[INFORMATION SUPPLIED — start]
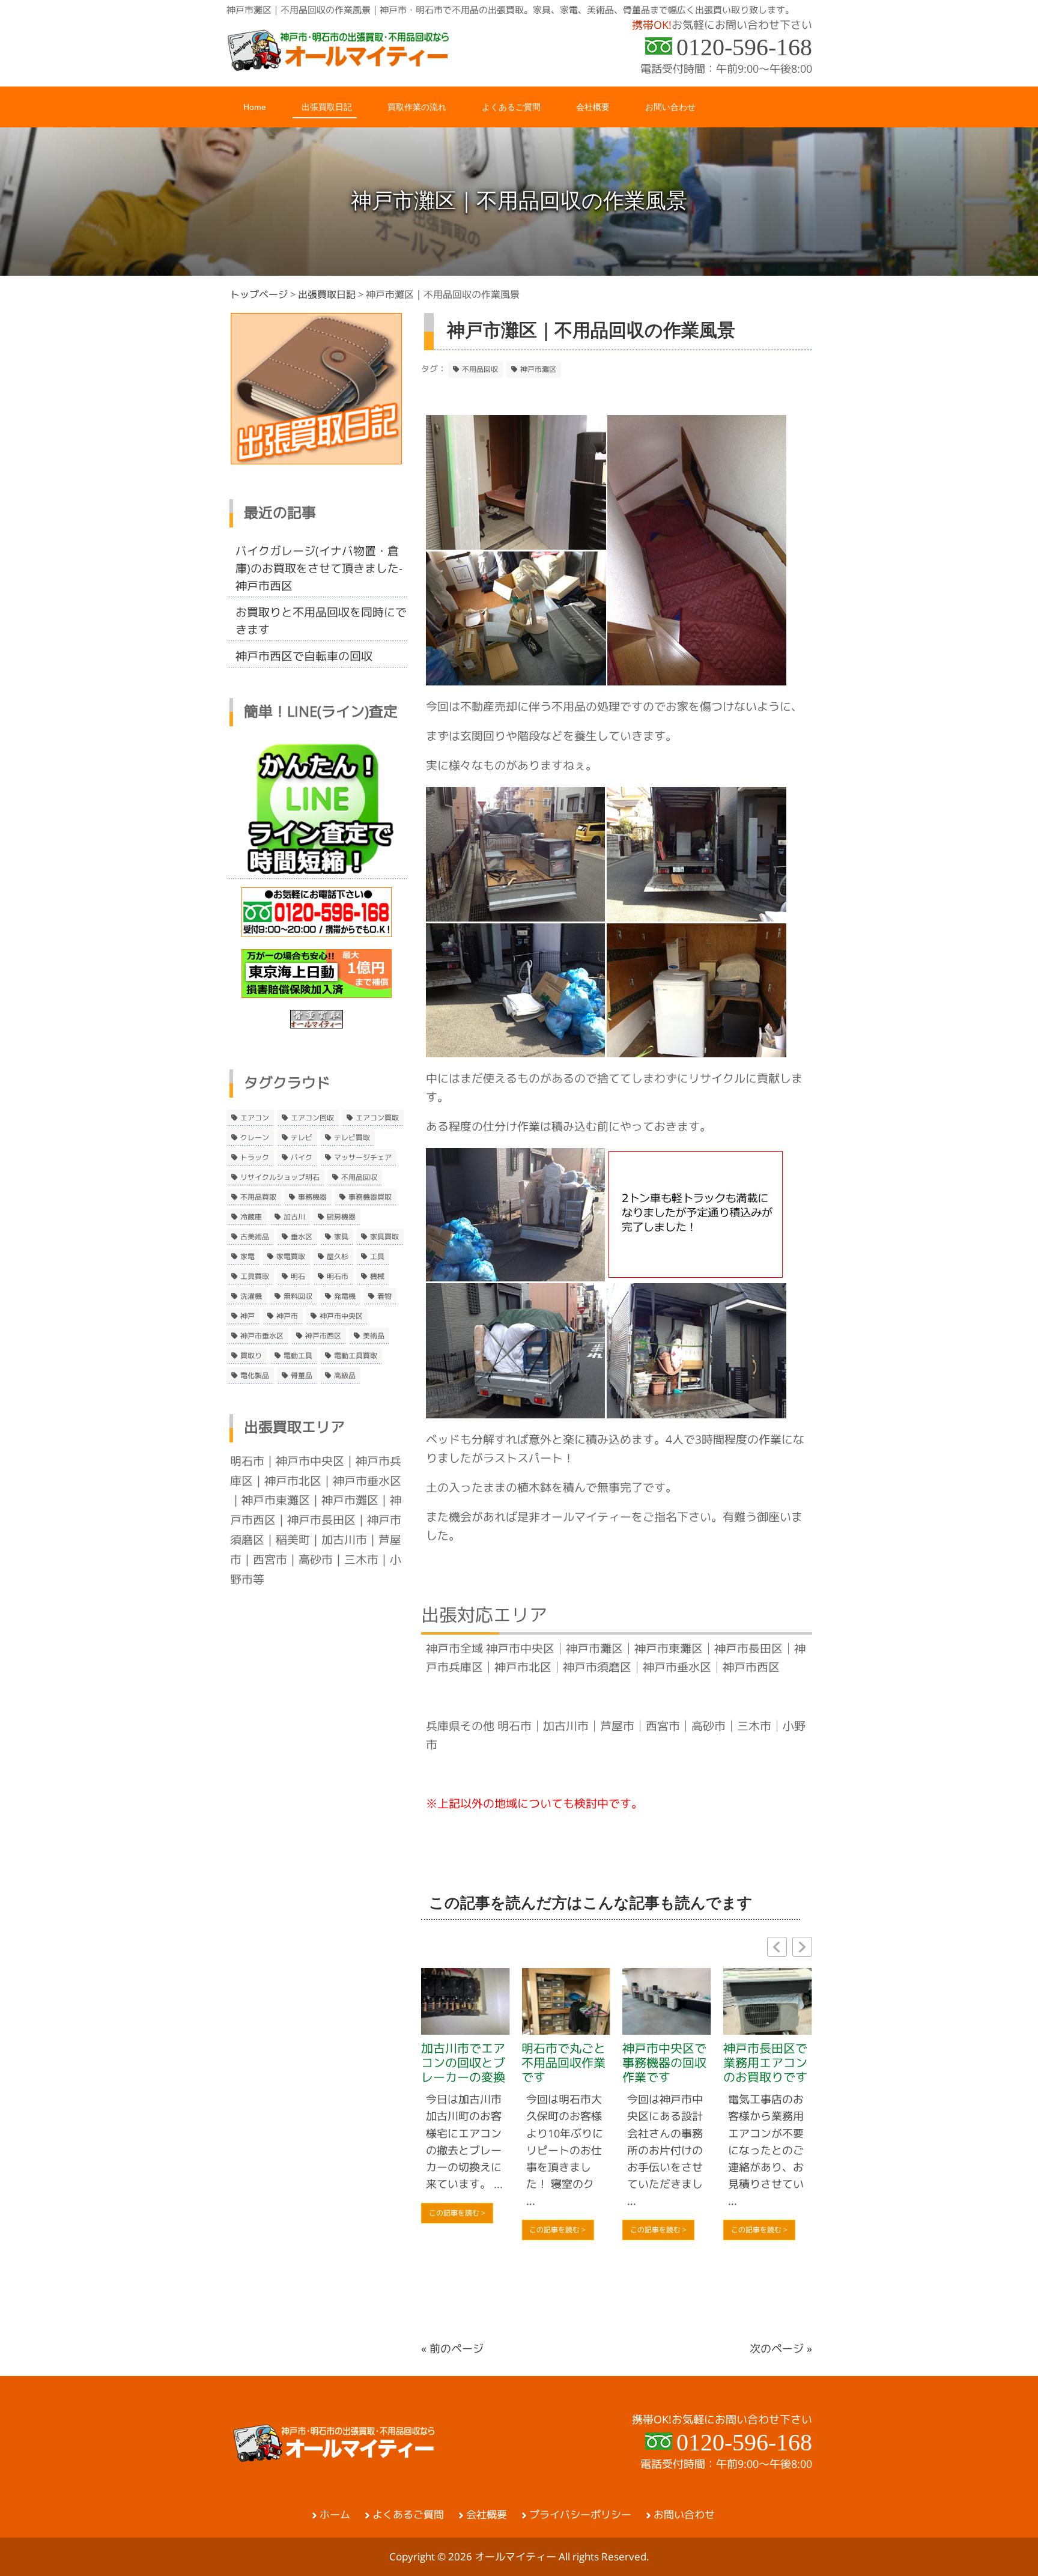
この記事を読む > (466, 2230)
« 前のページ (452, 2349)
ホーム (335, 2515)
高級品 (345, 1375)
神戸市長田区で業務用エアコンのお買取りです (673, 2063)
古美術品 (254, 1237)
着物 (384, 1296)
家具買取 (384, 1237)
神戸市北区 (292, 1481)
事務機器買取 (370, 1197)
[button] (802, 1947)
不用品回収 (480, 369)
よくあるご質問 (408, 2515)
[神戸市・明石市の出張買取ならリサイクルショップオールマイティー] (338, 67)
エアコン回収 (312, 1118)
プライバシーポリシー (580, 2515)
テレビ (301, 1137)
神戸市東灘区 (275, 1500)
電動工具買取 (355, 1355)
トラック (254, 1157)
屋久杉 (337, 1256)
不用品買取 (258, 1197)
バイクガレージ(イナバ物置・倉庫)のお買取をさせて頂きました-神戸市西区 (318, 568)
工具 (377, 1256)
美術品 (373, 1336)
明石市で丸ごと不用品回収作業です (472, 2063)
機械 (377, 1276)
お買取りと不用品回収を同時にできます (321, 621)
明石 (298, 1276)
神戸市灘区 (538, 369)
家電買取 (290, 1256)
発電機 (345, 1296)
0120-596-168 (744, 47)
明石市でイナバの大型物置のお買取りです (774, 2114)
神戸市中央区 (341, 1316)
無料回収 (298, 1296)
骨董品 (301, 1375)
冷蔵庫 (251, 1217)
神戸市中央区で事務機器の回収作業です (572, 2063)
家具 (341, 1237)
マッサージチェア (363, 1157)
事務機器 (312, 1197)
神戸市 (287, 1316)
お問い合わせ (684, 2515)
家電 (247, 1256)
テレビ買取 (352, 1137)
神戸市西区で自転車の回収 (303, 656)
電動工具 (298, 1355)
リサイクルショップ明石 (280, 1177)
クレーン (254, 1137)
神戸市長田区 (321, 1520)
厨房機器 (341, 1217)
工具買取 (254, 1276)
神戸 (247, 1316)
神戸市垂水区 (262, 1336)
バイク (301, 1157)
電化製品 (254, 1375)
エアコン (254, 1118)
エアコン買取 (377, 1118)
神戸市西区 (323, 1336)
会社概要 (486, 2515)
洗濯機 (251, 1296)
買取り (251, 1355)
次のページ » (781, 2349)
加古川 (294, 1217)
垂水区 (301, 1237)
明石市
[INFORMATION SUPPLIED — finish]
◆ ASSIGNED TASK ◆
From the line holding "お問い合わせ (684, 2515)" to the final line of the data, output each line exactly and nothing more.

◆ RESPONSE TO THE TASK ◆
お問い合わせ (684, 2515)
家電 (247, 1256)
テレビ買取 (352, 1137)
神戸市西区で自転車の回収 (303, 656)
電動工具 (298, 1355)
リサイクルショップ明石 (280, 1177)
クレーン (254, 1137)
神戸市長田区 (321, 1520)
厨房機器 (341, 1217)
工具買取 (254, 1276)
神戸 (247, 1316)
神戸市垂水区 (262, 1336)
バイク (301, 1157)
電化製品 (254, 1375)
エアコン (254, 1118)
エアコン買取 (377, 1118)
神戸市西区 (323, 1336)
会社概要 (486, 2515)
洗濯機 (251, 1296)
買取り (251, 1355)
次のページ » (781, 2349)
加古川 (294, 1217)
垂水区 (301, 1237)
明石市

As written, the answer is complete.